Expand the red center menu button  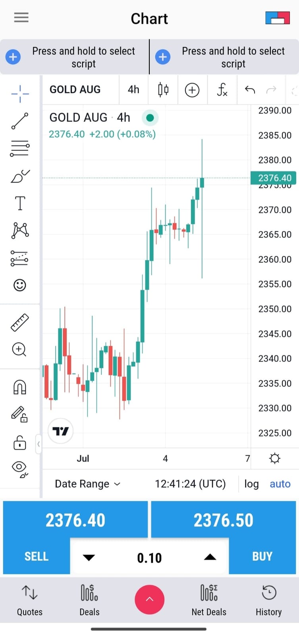[149, 599]
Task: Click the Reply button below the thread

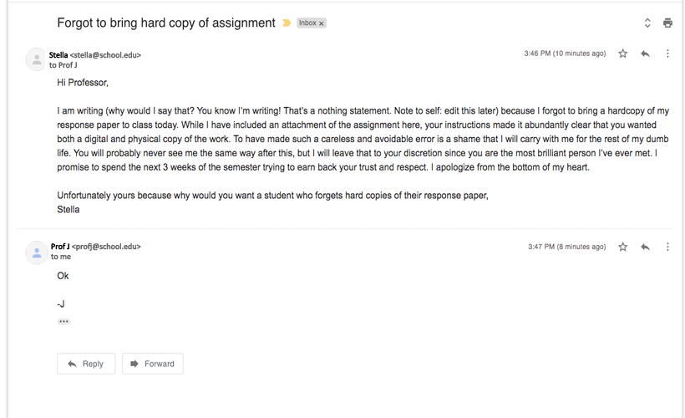Action: coord(86,364)
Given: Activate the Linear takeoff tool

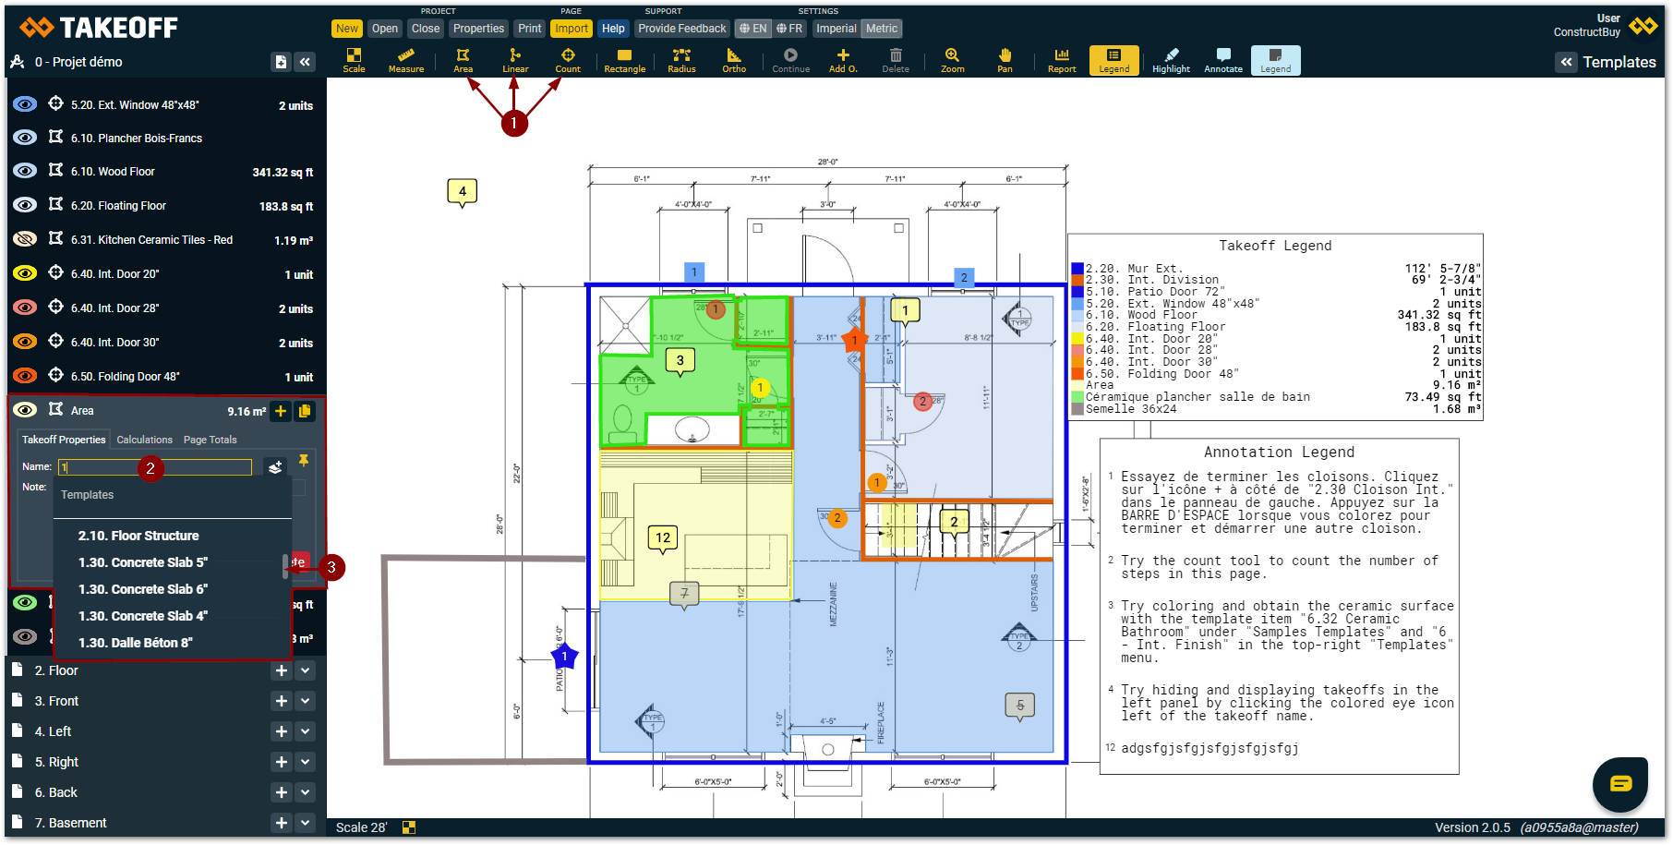Looking at the screenshot, I should click(x=515, y=60).
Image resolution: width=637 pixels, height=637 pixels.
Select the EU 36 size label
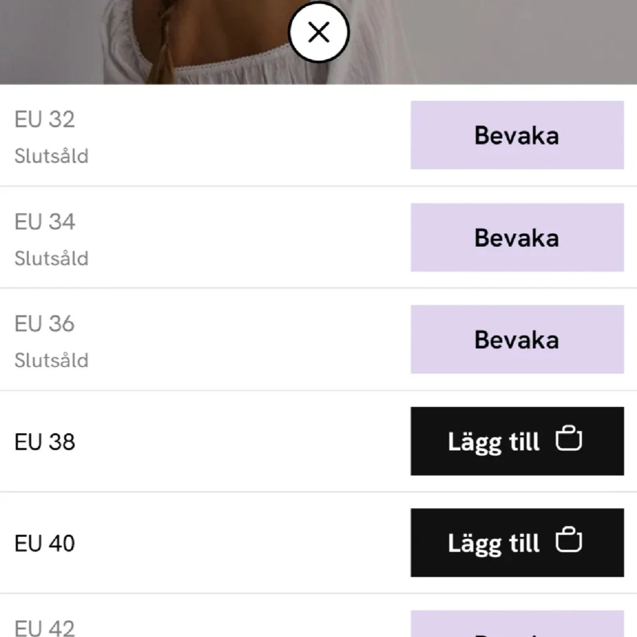click(x=45, y=324)
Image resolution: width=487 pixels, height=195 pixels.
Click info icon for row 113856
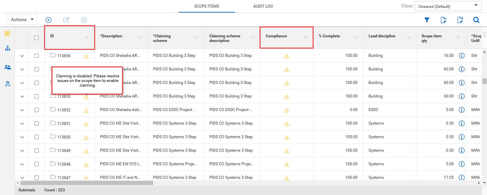pos(461,56)
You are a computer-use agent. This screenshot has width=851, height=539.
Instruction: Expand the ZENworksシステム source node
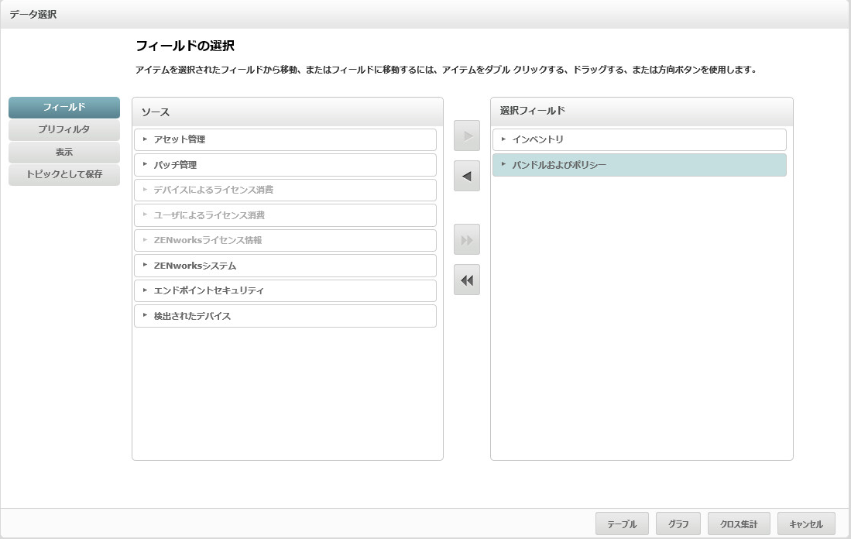pos(145,265)
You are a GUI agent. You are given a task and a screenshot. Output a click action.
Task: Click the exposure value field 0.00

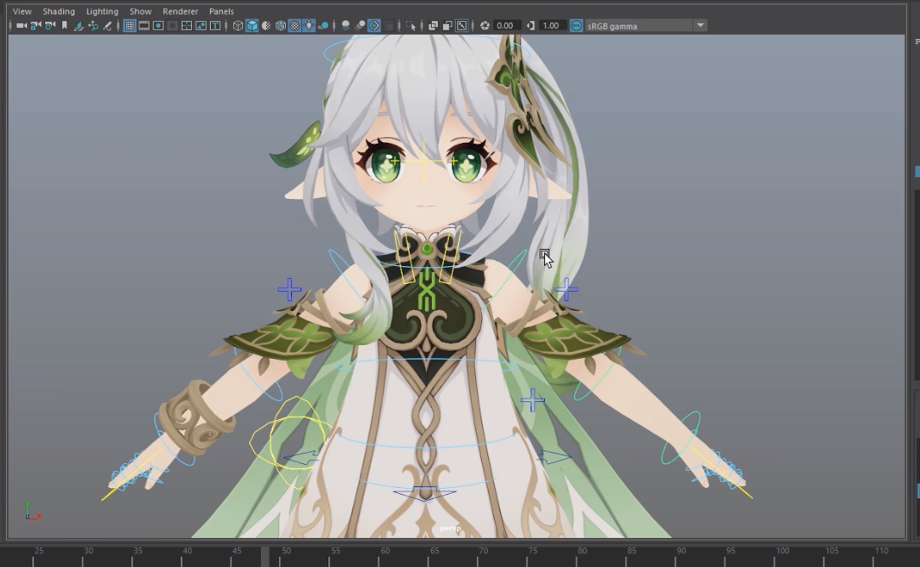pos(505,26)
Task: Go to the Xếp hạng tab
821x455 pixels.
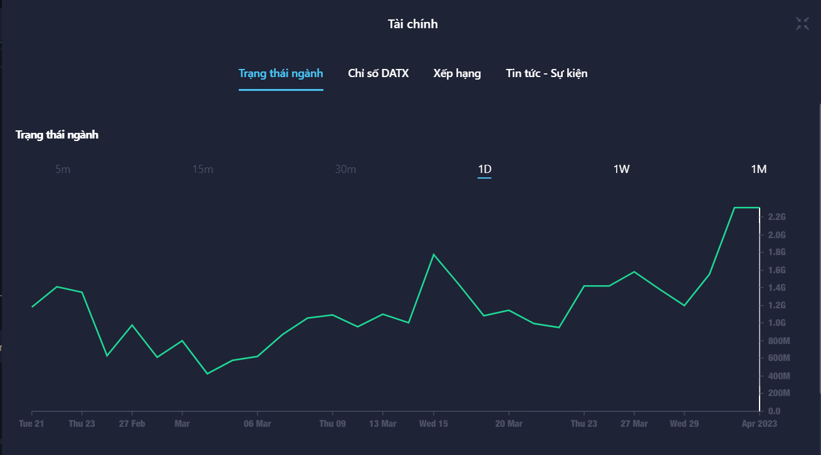Action: pyautogui.click(x=457, y=73)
■ ■ ■
GOAL OF THE EXERCISE: Scan the records for the word "height" and copy every line where it is found.

ANSWER BOX:
Image resolution: width=637 pixels, height=637 pixels.
Image resolution: width=487 pixels, height=195 pixels.
You are a computer-use agent. This screenshot has width=851, height=539.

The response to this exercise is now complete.